February 12, 2013

Landsat Satellite Successfully Launched; Continues Earth Monitoring Mission

NASA successfully launched its new Landsat satellite on Monday, ensuring that the U.S. government will continue its ability to keep a close eye on environmental change from space, from receding glaciers, deforestation and coastal erosion to natural disasters.

We noted the importance of the Landsat Data Continuity Mission in our August 2011 policy brief, Blinded: The Decline of U.S. Earth Monitoring Capabilities and Its Consequences for National Security:

The health of the Landsat program, which provides information on topics from land use change to urbanization, is a top concern. One of the two remaining Landsat satellites is past its expected lifespan, and the other has declining capabilities. One replacement satellite, the Landsat Data Continuity Mission, has a planned launch date in 2012. The achievement of this mission and its successors is necessary to ensure that one of the most accomplished U.S. satellite programs, spanning nearly four decades, is not lost.

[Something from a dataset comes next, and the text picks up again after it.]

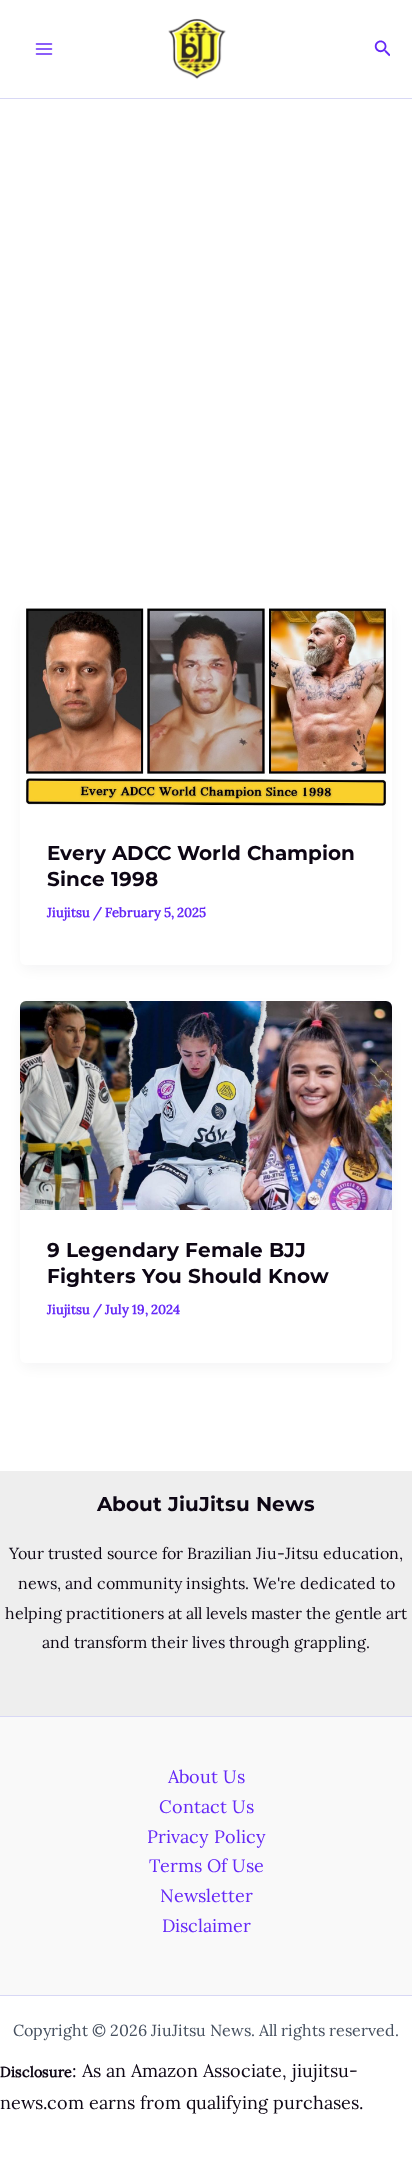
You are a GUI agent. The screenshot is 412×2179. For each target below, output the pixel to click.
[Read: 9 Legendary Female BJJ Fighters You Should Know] (206, 1103)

A report in The San Francisco Gate explained the satellite’s important functions and role in generating remote sensing data:

The newest Landsat is equipped with sensors that are more powerful than its predecessors. Once it reaches 440 miles above Earth, the satellite will zip around the planet 14 times a day, snapping hundreds of pictures that will be beamed back to ground stations in South Dakota, Alaska and Norway.

After a three-month checkout period, day-to-day operations will be turned over to the U.S. Geological Survey, which intends to make images and data free on the Internet as in previous Landsat missions. NASA developed the spacecraft and its two instruments.